A Fair Trade Book
Title: The End of Faith
Author:
Sam Harris
Date:
2004
Publisher:
W.W. Norton
ISBN:
978-0-393-32765-6
Length:
237 pages of text, 64 pages of endnotes and digressions, 29 pages of
bibliography, 14 pages of index
Quote:
“Wherever these events [terrorist attacks] occur, we will find Muslims tending
to side with other Muslims, no matter how sociopathic their behavior. This is
the malignant solidarity that religion breeds. It is time that sane human
beings stopped making apologies for it.”
This is
the token atheist book at this web site. Well, it’s easy to read. I’ll say that
much in its favor. Its author disagrees with me about many things. Plenty of
other authors whose books I’ve reviewed favorably, on the whole, disagree with
me about many things. This is, after all, the web site where you can find a
celiac’s review of a book about wheat bread. Reasonable minds differ about many things,
many of our beliefs and practices are conditioned by our experience, so it’s
possible for people to disagree while both of them are “right” and for each of
those people at least to respect the integrity of the other’s thought process.

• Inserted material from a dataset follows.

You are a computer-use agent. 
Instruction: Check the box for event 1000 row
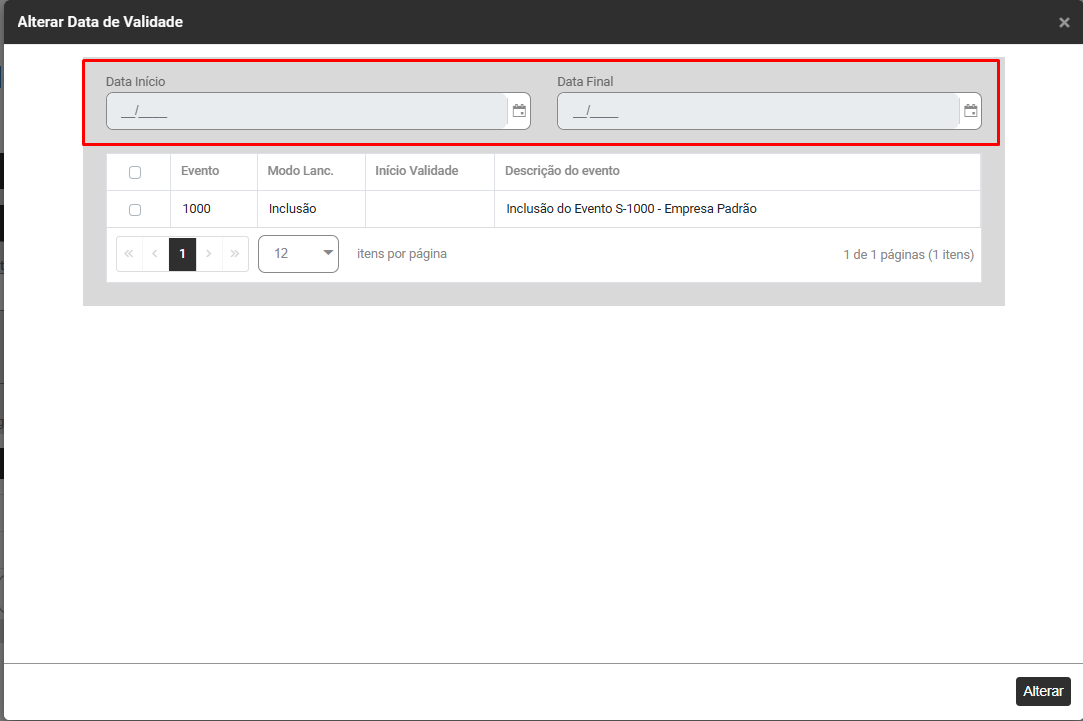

Well, in the case of The End of Faith,
it’s not possible to respect Harris’
thought process.
On page
252 Sam Harris quotes a correspondent whose e-mail message to him began, “Sam,
I like your writing style, but you are an idiot.”
More
“rational, scientific” terms could have been used in the place of
“idiot”—Harris doesn’t write like a person who, due to autism or whatever other
factors, scored below 40 on an I.Q. test. I find myself favoring “reactionary
hater.” Sam Harris hates all the religions on Earth because they are built
around “dogma.” He claims to be an atheist. He even admits that “the blind
embrace of atheism as a dogma,” the “godlessness” of “Hitler, Stalin, Mao, Pol
Pot, and Kim Jong-Il,” is fully as irrational as the “see foreigners, kill
foreigners” dogma of the pre-Christian ancestors of the Waorani of Ecuador.
And…and
this is a fallacy typically embraced
by people with three-digit I.Q. scores…but poor Harris seems to imagine that if
people just reviled all “dogmas” impartially, human beings would be capable of
rational, objective, logical decisions and would not replace the “dogmas” of
traditional religion with weird, new little “dogmas” of their own.
Poor,
poor Sam Harris. He seems to be old enough to know better than this, so the
question arises, with apologies to Dorothy Parker,
“Could it
be, when he was young,
Someone
dropped him on his head?”
Most
humans are capable of at least imagining an ideal of Pure Reason in adherence
to which we might purge some aspects
of our thinking of irrational dogmas and emotions and so on. We can do this
because we have a whole layer of brain tissue that no other species has. We do
not, however, think with that layer of brain tissue alone, or even primarily. A
lot of what goes on in our brains goes on in the parts of the brain that other
species share. We do some things as mindlessly as a snake, other things as much
on the basis of conditioned reactions as a dog. Whether we’re able to explain
these choices in words or not, the brain reactions themselves do not take place
in the part of the brain that processes words and logic. Nobody has time to
think through “The thing that just bumped my knee might have been a predator” by
way of explaining the knee-jerk reflex; we just do it. We just do a lot of
other things, too.
We do
many of those things consistently enough that the only way Pure Reason allows
us to understand them is as reliable, healthy, what we might call sane
reactions to external reality. Not all humans see a difference between light
and dark, nor do all humans who can see light see a difference among red,
green, and blue light, but enough of us do that we can agree that light and color exist. Not all humans hear a sound when someone
presses middle C on a piano, nor do all humans who hear the sound hear a
difference between C and D, but enough of us do that we can agree that sound and pitch exist. Not all humans recognize any cognitive
experience they have as being “spiritual” or connected in any way to a Great
Spirit, nor do all humans who have spiritual experiences believe the same things
about the Great Spirit, but enough of us do…yes. Exactly. Efforts to purge
“religion” out of human thought are inherently doomed in the same way that
efforts to purge color and music out of human thought have been. For those of us who aren't condemned to it by disabilities, a godless worldview is both unrealistic and boring.
In the
Bible the fool who “has said in his heart, ‘There is no God’” (Psalm 14:1) is not
expressing the honest doubt of an unfortunate person who has never had a
spiritual experience, nor even the anguished doubt of a person whose spiritual
experience seems painfully incongruous with a world where innocent lifeforms
suffer, but merely the recklessness of a criminal mind. “I’m the ‘smartest’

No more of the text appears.